---------- RECORDS FOR THE TASK

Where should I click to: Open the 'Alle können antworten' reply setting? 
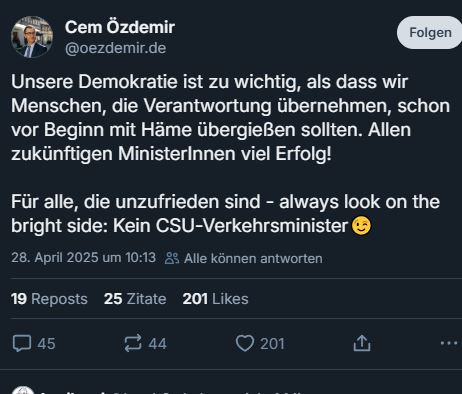[x=253, y=258]
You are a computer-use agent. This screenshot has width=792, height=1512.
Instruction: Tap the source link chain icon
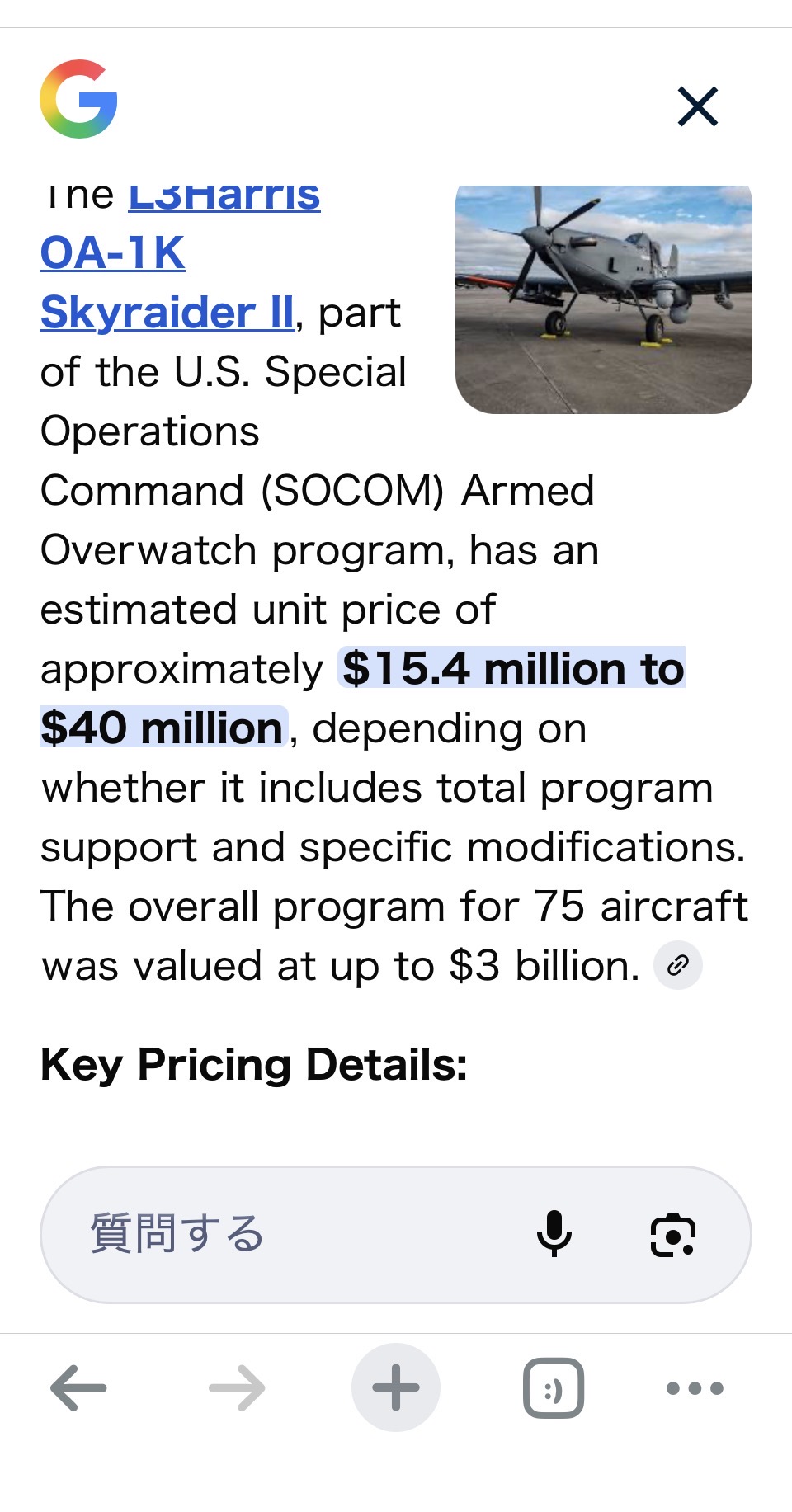pos(678,965)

--------------------

■ INSTRUCTIONS TO FOLLOW ■
Produce a word-for-word copy of the records, omitting all images.

■ WRITTEN REPLY ■
Where should I click to: Open the 'Alle können antworten' reply setting? 
[x=253, y=258]
You are a computer-use agent. This screenshot has width=792, height=1512.
Instruction: Tap the source link chain icon
pos(678,965)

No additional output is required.